Keeping promises
Nepali labourers continue to be hoodwinked even after the gory incident of August last, 2004, when twelve Nepali workers met a gruesome end at the hands of ultras in Iraq. Because they were promised jobs in Jordan but ended up in war-torn Iraq, the public blamed the manpower agency which had promised the men work in Jordan for the killings. This attitude of some manpower agencies that assure good work positions and deliver the opposite, has continued to tarnish the image of the overseas employment sector as a whole. But ensuring the workers their promised wages has been a difficult job even for reputed agencies. Over five dozen Nepali youths working in Malaysia are now being paid only half the salary as agreed by their employers. One Nepali agency has even compensated those who returned from Malaysia after the workers were offered unsatisfactory wages. That is an indication that some agencies are coming of age. Labour rules stipulate that Nepalis cannot go to Mala-ysia unless they are guaranteed 473 ringgits per month but repo-rts are rife that they are working there for half as much salaries.
It has to be acknowledged that it is a difficult job to deliver at the other end what has been promised at home because middlemen often negotiate between manpower agencies and actual employers. But that has also been an excuse for those agencies who never had any intention of knowing what happened to those people that they sent overseas, after pocketing their share of the bargain. Last year’s public outpouring of anger and grief might have awakened a few agencies, but many have yet to mend their ways. While it will immensely help the manpower agencies to live up to their reputation, caring to see that their promises are delivered will mean winning the confidence of many job-seekers. Many unreliable manpower agencies seem to forget that it is the cardinal rule of business. If that is true for the law-abiding agencies, the unscrupulous ones need to be punished, for which, the government must take stringent measures.

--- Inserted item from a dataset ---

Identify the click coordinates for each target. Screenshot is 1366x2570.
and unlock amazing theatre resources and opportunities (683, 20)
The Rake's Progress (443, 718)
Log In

The findings of the probe team the Deuba-government appointed in the aftermath of September 1 rioting and its recommendations to make the employment sector credible, transparent and reliable have produced no results. Because remittances are vital for an economy which is sagging by all reckoning, it will be both wise and useful to ensure that overseas employment is made a reliable sector. If the manpower agencies need to seriously meet that challenge, the government must focus on sending trained and skilled manpower abroad. Bilateral and multilateral employment alliances besides strong diplomatic presence abroad would certainly yield results.